··· Provided entries
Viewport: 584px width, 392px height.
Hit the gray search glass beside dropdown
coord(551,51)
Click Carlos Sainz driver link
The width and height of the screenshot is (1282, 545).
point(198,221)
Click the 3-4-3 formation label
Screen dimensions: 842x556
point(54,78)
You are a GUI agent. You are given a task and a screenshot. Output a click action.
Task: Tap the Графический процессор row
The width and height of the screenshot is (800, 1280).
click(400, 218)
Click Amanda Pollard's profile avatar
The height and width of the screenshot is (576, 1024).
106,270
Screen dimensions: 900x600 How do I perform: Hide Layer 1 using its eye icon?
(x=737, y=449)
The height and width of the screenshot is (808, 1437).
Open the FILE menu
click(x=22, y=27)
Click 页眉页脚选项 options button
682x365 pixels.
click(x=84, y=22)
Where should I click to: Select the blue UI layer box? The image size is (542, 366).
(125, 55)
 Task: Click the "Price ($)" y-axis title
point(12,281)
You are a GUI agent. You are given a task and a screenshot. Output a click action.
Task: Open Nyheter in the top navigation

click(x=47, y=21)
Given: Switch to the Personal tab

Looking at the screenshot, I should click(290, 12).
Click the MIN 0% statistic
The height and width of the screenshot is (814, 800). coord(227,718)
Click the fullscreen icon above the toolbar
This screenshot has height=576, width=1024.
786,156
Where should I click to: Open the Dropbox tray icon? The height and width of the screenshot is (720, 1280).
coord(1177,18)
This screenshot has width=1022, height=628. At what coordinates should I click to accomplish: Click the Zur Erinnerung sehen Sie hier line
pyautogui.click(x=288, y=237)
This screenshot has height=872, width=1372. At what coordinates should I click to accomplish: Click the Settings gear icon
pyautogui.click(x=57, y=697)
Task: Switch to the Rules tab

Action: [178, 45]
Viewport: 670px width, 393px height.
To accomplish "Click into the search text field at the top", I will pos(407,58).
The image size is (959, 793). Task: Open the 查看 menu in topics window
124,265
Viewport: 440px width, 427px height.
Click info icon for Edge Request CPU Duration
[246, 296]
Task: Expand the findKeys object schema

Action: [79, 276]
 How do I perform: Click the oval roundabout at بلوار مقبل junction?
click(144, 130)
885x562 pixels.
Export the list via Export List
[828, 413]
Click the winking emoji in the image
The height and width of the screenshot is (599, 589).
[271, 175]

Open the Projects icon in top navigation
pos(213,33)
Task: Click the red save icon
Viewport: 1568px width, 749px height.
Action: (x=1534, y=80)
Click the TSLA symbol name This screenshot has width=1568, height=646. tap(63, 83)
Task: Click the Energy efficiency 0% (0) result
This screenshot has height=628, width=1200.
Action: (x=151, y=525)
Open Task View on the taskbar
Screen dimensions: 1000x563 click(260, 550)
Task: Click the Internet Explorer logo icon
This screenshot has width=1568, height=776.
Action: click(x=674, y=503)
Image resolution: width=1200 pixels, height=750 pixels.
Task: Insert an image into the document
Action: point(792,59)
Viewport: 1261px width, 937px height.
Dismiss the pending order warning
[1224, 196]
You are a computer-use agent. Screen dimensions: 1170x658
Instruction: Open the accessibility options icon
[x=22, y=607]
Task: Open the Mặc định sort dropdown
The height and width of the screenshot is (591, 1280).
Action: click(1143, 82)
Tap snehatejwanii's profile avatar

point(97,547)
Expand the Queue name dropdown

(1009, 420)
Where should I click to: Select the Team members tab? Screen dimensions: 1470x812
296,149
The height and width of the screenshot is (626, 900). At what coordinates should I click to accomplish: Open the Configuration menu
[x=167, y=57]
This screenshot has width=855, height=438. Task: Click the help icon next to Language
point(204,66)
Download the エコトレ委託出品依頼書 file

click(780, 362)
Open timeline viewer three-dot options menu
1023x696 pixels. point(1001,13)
······
The task: The answer must be the same records, repeated exactly and in full.

Written answer:
Viewport: 584px width, 392px height.
Hit the gray search glass beside dropdown
coord(551,51)
Click Carlos Sainz driver link
The width and height of the screenshot is (1282, 545).
point(198,221)
Click the 3-4-3 formation label
Screen dimensions: 842x556
point(54,78)
You are a GUI agent. You are given a task and a screenshot. Output a click action.
Task: Tap the Графический процессор row
The width and height of the screenshot is (800, 1280).
click(400, 218)
Click Amanda Pollard's profile avatar
The height and width of the screenshot is (576, 1024).
106,270
Screen dimensions: 900x600 How do I perform: Hide Layer 1 using its eye icon?
(x=737, y=449)
The height and width of the screenshot is (808, 1437).
Open the FILE menu
click(x=22, y=27)
Click 页眉页脚选项 options button
682x365 pixels.
click(x=84, y=22)
Where should I click to: Select the blue UI layer box? The image size is (542, 366).
(125, 55)
 Task: Click the "Price ($)" y-axis title
point(12,281)
You are a GUI agent. You are given a task and a screenshot. Output a click action.
Task: Open Nyheter in the top navigation

click(x=47, y=21)
Given: Switch to the Personal tab

Looking at the screenshot, I should click(290, 12).
Click the MIN 0% statistic
The height and width of the screenshot is (814, 800). coord(227,718)
Click the fullscreen icon above the toolbar
This screenshot has height=576, width=1024.
786,156
Where should I click to: Open the Dropbox tray icon? The height and width of the screenshot is (720, 1280).
coord(1177,18)
This screenshot has width=1022, height=628. At what coordinates should I click to accomplish: Click the Zur Erinnerung sehen Sie hier line
pyautogui.click(x=288, y=237)
This screenshot has height=872, width=1372. At what coordinates should I click to accomplish: Click the Settings gear icon
pyautogui.click(x=57, y=697)
Task: Switch to the Rules tab

Action: [178, 45]
Viewport: 670px width, 393px height.
To accomplish "Click into the search text field at the top", I will pos(407,58).
The image size is (959, 793). Task: Open the 查看 menu in topics window
124,265
Viewport: 440px width, 427px height.
Click info icon for Edge Request CPU Duration
[246, 296]
Task: Expand the findKeys object schema

Action: [79, 276]
 How do I perform: Click the oval roundabout at بلوار مقبل junction?
click(144, 130)
885x562 pixels.
Export the list via Export List
[828, 413]
Click the winking emoji in the image
The height and width of the screenshot is (599, 589).
[271, 175]

Open the Projects icon in top navigation
pos(213,33)
Task: Click the red save icon
Viewport: 1568px width, 749px height.
Action: (x=1534, y=80)
Click the TSLA symbol name This screenshot has width=1568, height=646. tap(63, 83)
Task: Click the Energy efficiency 0% (0) result
This screenshot has height=628, width=1200.
Action: (x=151, y=525)
Open Task View on the taskbar
Screen dimensions: 1000x563 click(260, 550)
Task: Click the Internet Explorer logo icon
This screenshot has width=1568, height=776.
Action: click(x=674, y=503)
Image resolution: width=1200 pixels, height=750 pixels.
Task: Insert an image into the document
Action: point(792,59)
Viewport: 1261px width, 937px height.
Dismiss the pending order warning
[1224, 196]
You are a computer-use agent. Screen dimensions: 1170x658
Instruction: Open the accessibility options icon
[x=22, y=607]
Task: Open the Mặc định sort dropdown
The height and width of the screenshot is (591, 1280).
Action: click(1143, 82)
Tap snehatejwanii's profile avatar

point(97,547)
Expand the Queue name dropdown

(1009, 420)
Where should I click to: Select the Team members tab? Screen dimensions: 1470x812
296,149
The height and width of the screenshot is (626, 900). At what coordinates should I click to accomplish: Open the Configuration menu
[x=167, y=57]
This screenshot has width=855, height=438. Task: Click the help icon next to Language
point(204,66)
Download the エコトレ委託出品依頼書 file

click(780, 362)
Open timeline viewer three-dot options menu
1023x696 pixels. point(1001,13)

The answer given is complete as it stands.